前几天捣鼓了一下Ubuntu，正是想用一下我旧电脑上的N卡，可以用GPU来跑代码，体验一下多核的快乐。

还好我这破电脑也是支持Cuda的：

				?

									$ sudo lshw -C display

									  *-display                 

									       description: 3D controller

									       product: GK208M [GeForce GT 740M]

									       vendor: NVIDIA Corporation

									       physical id: 0

									       bus info: pci@0000:01:00.0

									       version: a1

									       width: 64 bits

									       clock: 33MHz

									       capabilities: pm msi pciexpress bus_master cap_list rom

									       configuration: driver=nouveau latency=0

									       resources: irq:35 memory:f0000000-f0ffffff memory:c0000000-cfffffff memory:d0000000-d1ffffff ioport:6000(size=128)

安装相关工具

首先安装一下Cuda的开发工具，命令如下：

				?

									$ sudo apt install nvidia-cuda-toolkit

查看一下相关信息：

				?

									$ nvcc --version

									nvcc: NVIDIA (R) Cuda compiler driver

									Copyright (c) 2005-2021 NVIDIA Corporation

									Built on Thu_Nov_18_09:45:30_PST_2021

									Cuda compilation tools, release 11.5, V11.5.119

									Build cuda_11.5.r11.5/compiler.30672275_0

通过Conda安装相关的依赖包：

				?

									conda install numba & conda install cudatoolkit

通过pip安装也可以，一样的。

测试与驱动安装

简单测试了一下，发觉报错了：

				?

									$ /home/larry/anaconda3/bin/python /home/larry/code/pkslow-samples/python/src/main/python/cuda/test1.py

									Traceback (most recent call last):

									  File "/home/larry/anaconda3/lib/python3.9/site-packages/numba/cuda/cudadrv/driver.py", line 246, in ensure_initialized

									    self.cuInit(0)

									  File "/home/larry/anaconda3/lib/python3.9/site-packages/numba/cuda/cudadrv/driver.py", line 319, in safe_cuda_api_call

									    self._check_ctypes_error(fname, retcode)

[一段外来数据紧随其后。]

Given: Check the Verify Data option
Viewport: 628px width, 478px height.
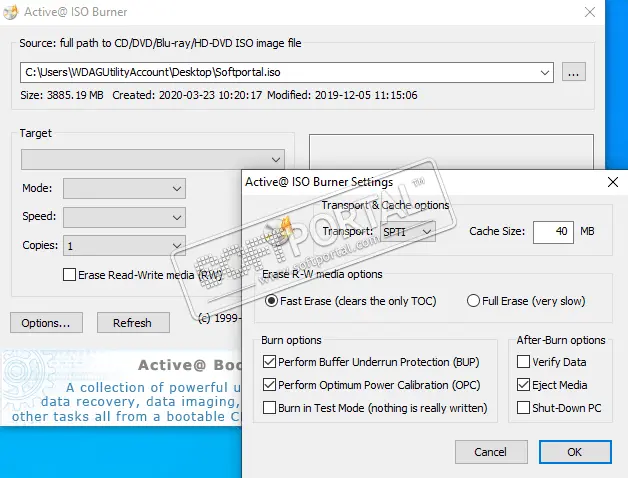Looking at the screenshot, I should [523, 362].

									  File "/home/larry/anaconda3/lib/python3.9/site-packages/numba/cuda/cudadrv/driver.py", line 387, in _check_ctypes_error

									    raise CudaAPIError(retcode, msg)

									numba.cuda.cudadrv.driver.CudaAPIError: [100] Call to cuInit results in CUDA_ERROR_NO_DEVICE

									During handling of the above exception, another exception occurred:

									Traceback (most recent call last):

									  File "/home/larry/code/pkslow-samples/python/src/main/python/cuda/test1.py", line 15, in <module>

									    gpu_print[1, 2]()

									  File "/home/larry/anaconda3/lib/python3.9/site-packages/numba/cuda/compiler.py", line 862, in __getitem__

									    return self.configure(*args)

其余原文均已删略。